**ABOUT THIS EXERCISE**. For each line of the data that includes the word "height", copy the line.

=== EXTRACTED RECORDS ===

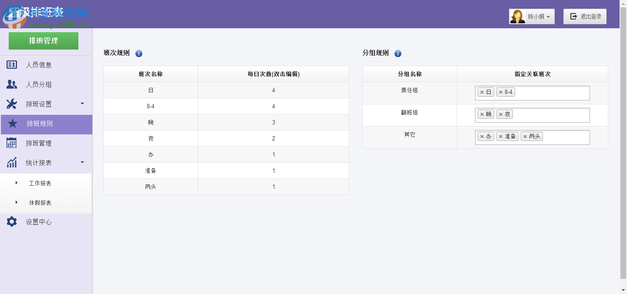Open the 8-4 shift link in the table

click(150, 106)
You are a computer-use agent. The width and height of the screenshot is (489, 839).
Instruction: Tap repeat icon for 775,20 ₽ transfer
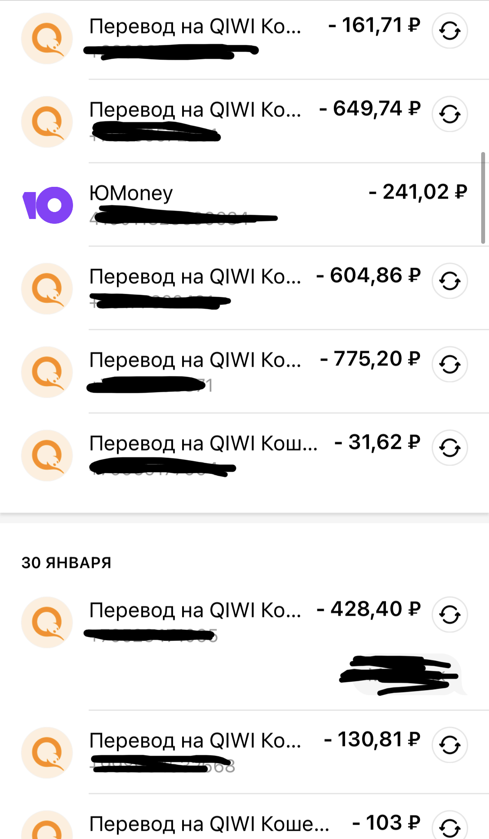click(449, 364)
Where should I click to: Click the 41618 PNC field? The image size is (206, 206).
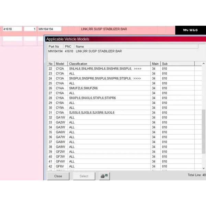point(12,29)
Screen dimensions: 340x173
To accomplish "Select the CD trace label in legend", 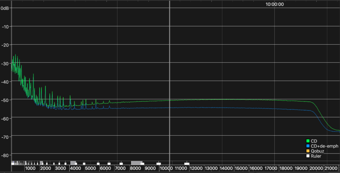I will (x=315, y=141).
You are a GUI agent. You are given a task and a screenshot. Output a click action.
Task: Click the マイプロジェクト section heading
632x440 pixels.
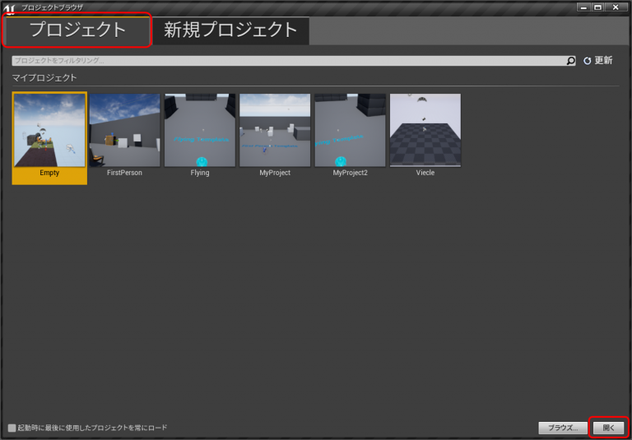coord(44,77)
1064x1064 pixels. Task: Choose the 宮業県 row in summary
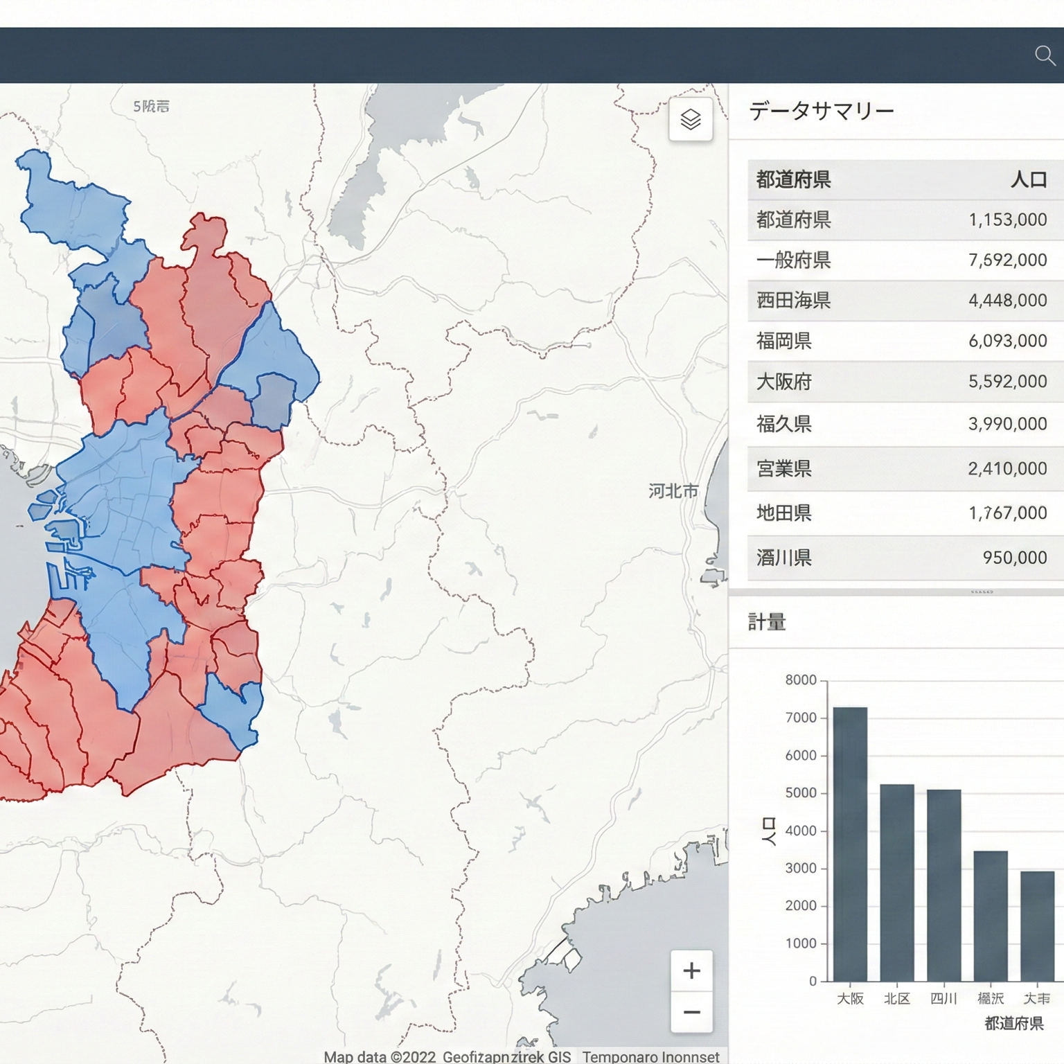pos(901,469)
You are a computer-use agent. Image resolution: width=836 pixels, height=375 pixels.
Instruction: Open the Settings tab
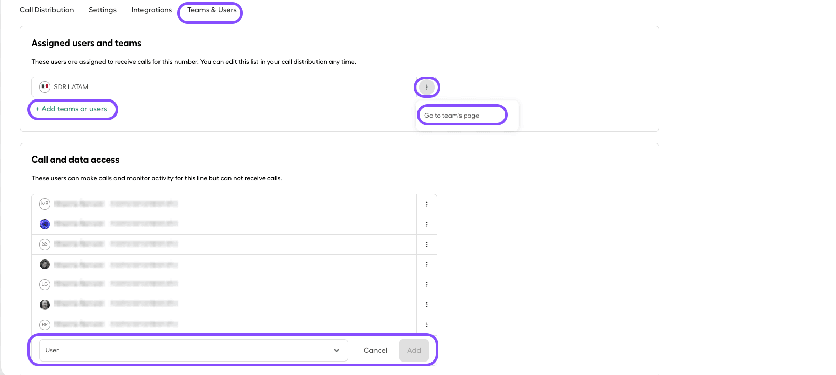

===

**RESPONSE TO THE EXERCISE**.
You are a computer-use agent. The width and height of the screenshot is (489, 839).
You are a computer-use agent. Image resolution: width=836 pixels, height=375 pixels.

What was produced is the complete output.